**Prompt**
In the forum thread below, where did the poster asking about the BEC wire end up attaching it, and what board voltage did that give?

**Passage provided**
● ● ● ● ● ● ●

At this point I will very happily listen to any ideas. Thanks guys!
It sounds like you just need to reset your tx trims to neutral, and then auto-trim it in a windless environment. There's an option to set ch7 to auto-trim, and just use small 'bumps' on the appropriate stick until it doesn't drift much. One you have it sitting pretty stable, turn auto trim off.
That sounds like exactly what I need.
Off to find info about auto-trim... :-)
Bruce, do you power your APM2 with a separate bec?
I say this because with my little quad I had your same problem, because for the first time I have ventured to power my APM2 with the bec of one esc, I never did! :-)
APM2 is very fussy, do not recommend strongly that you power it on with one of the bec inside the esc.
Where is the best place to attach the BEC wire? I first put it on one of the spare ESC outputs but the measured board voltage was very low. I now have it attached to receiver input #8 and the board voltage is exactly 5v.
From what I understand.

● ● ● ● ● ● ●

**Excerpted records**
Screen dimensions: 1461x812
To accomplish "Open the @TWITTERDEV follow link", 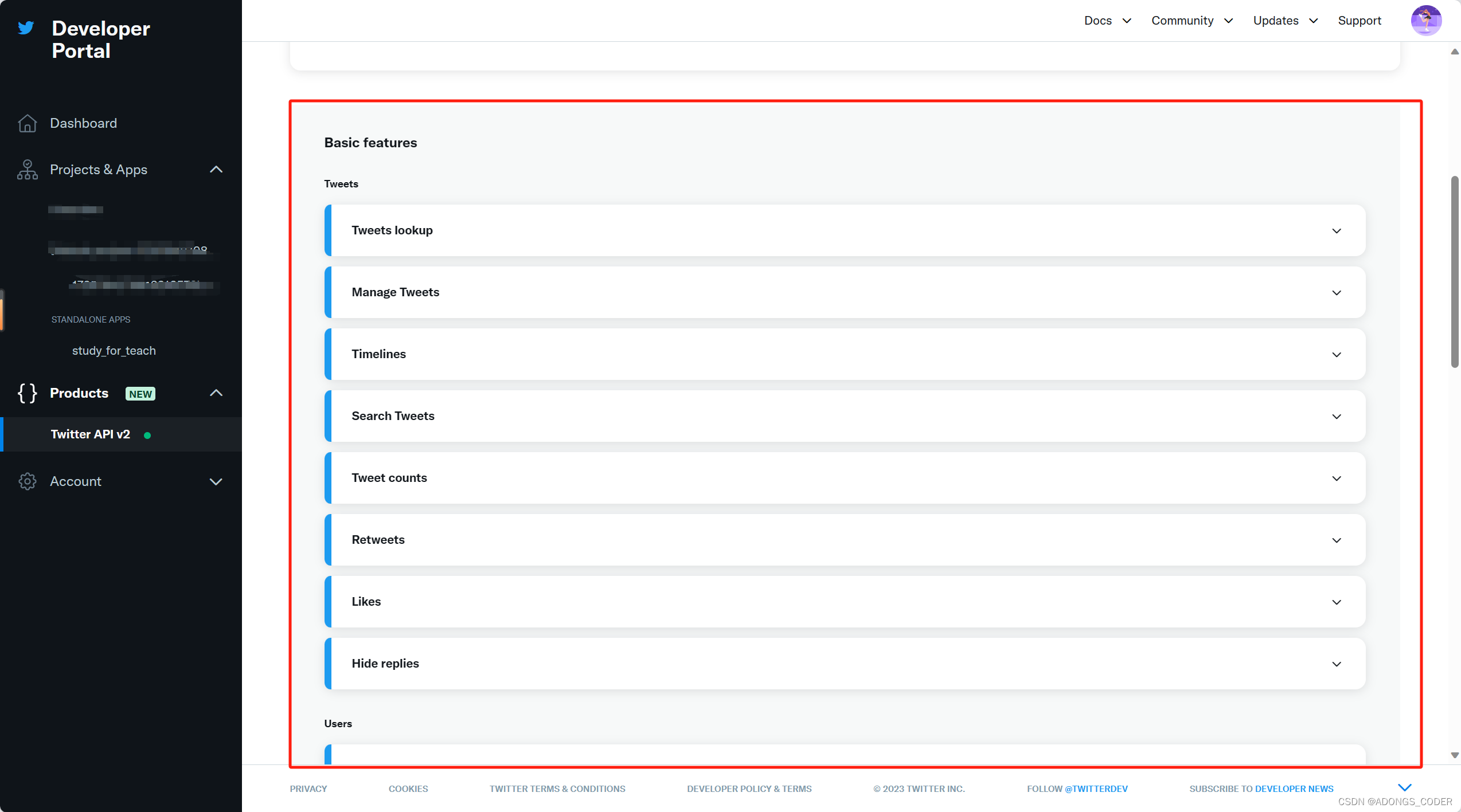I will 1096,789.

● ● ● ● ● ● ●

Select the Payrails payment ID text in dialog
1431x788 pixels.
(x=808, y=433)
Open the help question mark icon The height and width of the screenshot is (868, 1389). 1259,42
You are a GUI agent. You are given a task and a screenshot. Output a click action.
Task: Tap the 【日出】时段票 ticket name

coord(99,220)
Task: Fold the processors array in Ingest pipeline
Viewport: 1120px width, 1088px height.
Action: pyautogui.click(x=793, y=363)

● ● ● ● ● ● ●

**The answer**
To receiver input #8, which gave a board voltage of exactly 5v.